• Directions: Convert every line of the records below into a Markdown table with the columns Row and Line. Number each nonblank line in order and omit the blank lines.

• Exercise materials:

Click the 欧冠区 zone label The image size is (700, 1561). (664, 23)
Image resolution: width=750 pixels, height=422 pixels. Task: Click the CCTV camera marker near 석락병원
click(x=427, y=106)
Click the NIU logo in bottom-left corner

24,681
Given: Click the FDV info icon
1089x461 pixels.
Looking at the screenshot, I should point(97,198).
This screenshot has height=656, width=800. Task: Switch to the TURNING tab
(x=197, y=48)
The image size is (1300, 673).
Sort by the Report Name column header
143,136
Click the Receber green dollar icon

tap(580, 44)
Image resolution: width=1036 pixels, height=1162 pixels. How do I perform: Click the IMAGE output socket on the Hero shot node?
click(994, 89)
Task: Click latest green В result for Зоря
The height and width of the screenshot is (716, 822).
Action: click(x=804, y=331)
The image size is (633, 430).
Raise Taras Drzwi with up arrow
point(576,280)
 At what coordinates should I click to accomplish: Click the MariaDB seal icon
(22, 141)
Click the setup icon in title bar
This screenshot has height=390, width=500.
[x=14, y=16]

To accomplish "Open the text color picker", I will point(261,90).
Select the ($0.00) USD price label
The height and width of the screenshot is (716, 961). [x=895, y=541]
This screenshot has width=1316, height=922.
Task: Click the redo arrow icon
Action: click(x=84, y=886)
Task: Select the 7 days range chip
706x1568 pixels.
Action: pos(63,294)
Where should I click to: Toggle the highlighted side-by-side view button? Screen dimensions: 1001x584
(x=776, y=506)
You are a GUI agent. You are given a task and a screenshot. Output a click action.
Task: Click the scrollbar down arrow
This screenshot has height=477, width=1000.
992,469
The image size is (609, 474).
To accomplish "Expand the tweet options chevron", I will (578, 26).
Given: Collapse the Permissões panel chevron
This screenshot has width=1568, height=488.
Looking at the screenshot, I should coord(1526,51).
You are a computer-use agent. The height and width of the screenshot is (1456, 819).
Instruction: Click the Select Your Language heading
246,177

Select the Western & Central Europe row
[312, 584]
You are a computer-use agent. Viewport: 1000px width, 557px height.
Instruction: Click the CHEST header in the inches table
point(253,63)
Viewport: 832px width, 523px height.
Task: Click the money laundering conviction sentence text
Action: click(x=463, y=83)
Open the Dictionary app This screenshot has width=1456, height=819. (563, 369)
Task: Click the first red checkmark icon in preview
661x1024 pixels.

• Task answer:
| Row | Line |
|---|---|
| 1 | Click the 欧冠区 zone label The image size is (700, 1561). (664, 23) |
| 2 | Image resolution: width=750 pixels, height=422 pixels. Task: Click the CCTV camera marker near 석락병원 |
| 3 | click(x=427, y=106) |
| 4 | Click the NIU logo in bottom-left corner |
| 5 | 24,681 |
| 6 | Given: Click the FDV info icon |
| 7 | 1089x461 pixels. |
| 8 | Looking at the screenshot, I should point(97,198). |
| 9 | This screenshot has height=656, width=800. Task: Switch to the TURNING tab |
| 10 | (x=197, y=48) |
| 11 | The image size is (1300, 673). |
| 12 | Sort by the Report Name column header |
| 13 | 143,136 |
| 14 | Click the Receber green dollar icon |
| 15 | tap(580, 44) |
| 16 | Image resolution: width=1036 pixels, height=1162 pixels. How do I perform: Click the IMAGE output socket on the Hero shot node? |
| 17 | click(994, 89) |
| 18 | Task: Click latest green В result for Зоря |
| 19 | The height and width of the screenshot is (716, 822). |
| 20 | Action: click(x=804, y=331) |
| 21 | The image size is (633, 430). |
| 22 | Raise Taras Drzwi with up arrow |
| 23 | point(576,280) |
| 24 |  At what coordinates should I click to accomplish: Click the MariaDB seal icon |
| 25 | (22, 141) |
| 26 | Click the setup icon in title bar |
| 27 | This screenshot has height=390, width=500. |
| 28 | [x=14, y=16] |
| 29 | To accomplish "Open the text color picker", I will point(261,90). |
| 30 | Select the ($0.00) USD price label |
| 31 | The height and width of the screenshot is (716, 961). [x=895, y=541] |
| 32 | This screenshot has width=1316, height=922. |
| 33 | Task: Click the redo arrow icon |
| 34 | Action: click(x=84, y=886) |
| 35 | Task: Select the 7 days range chip |
| 36 | 706x1568 pixels. |
| 37 | Action: pos(63,294) |
| 38 | Where should I click to: Toggle the highlighted side-by-side view button? Screen dimensions: 1001x584 |
| 39 | (x=776, y=506) |
| 40 | You are a GUI agent. You are given a task and a screenshot. Output a click action. |
| 41 | Task: Click the scrollbar down arrow |
| 42 | This screenshot has height=477, width=1000. |
| 43 | 992,469 |
| 44 | The image size is (609, 474). |
| 45 | To accomplish "Expand the tweet options chevron", I will (578, 26). |
| 46 | Given: Collapse the Permissões panel chevron |
| 47 | This screenshot has width=1568, height=488. |
| 48 | Looking at the screenshot, I should coord(1526,51). |
| 49 | You are a computer-use agent. The height and width of the screenshot is (1456, 819). |
| 50 | Instruction: Click the Select Your Language heading |
| 51 | 246,177 |
| 52 | Select the Western & Central Europe row |
| 53 | [312, 584] |
| 54 | You are a computer-use agent. Viewport: 1000px width, 557px height. |
| 55 | Instruction: Click the CHEST header in the inches table |
| 56 | point(253,63) |
| 57 | Viewport: 832px width, 523px height. |
| 58 | Task: Click the money laundering conviction sentence text |
| 59 | Action: click(x=463, y=83) |
| 60 | Open the Dictionary app This screenshot has width=1456, height=819. (563, 369) |
| 61 | Task: Click the first red checkmark icon in preview |
| 62 | 661x1024 pixels. |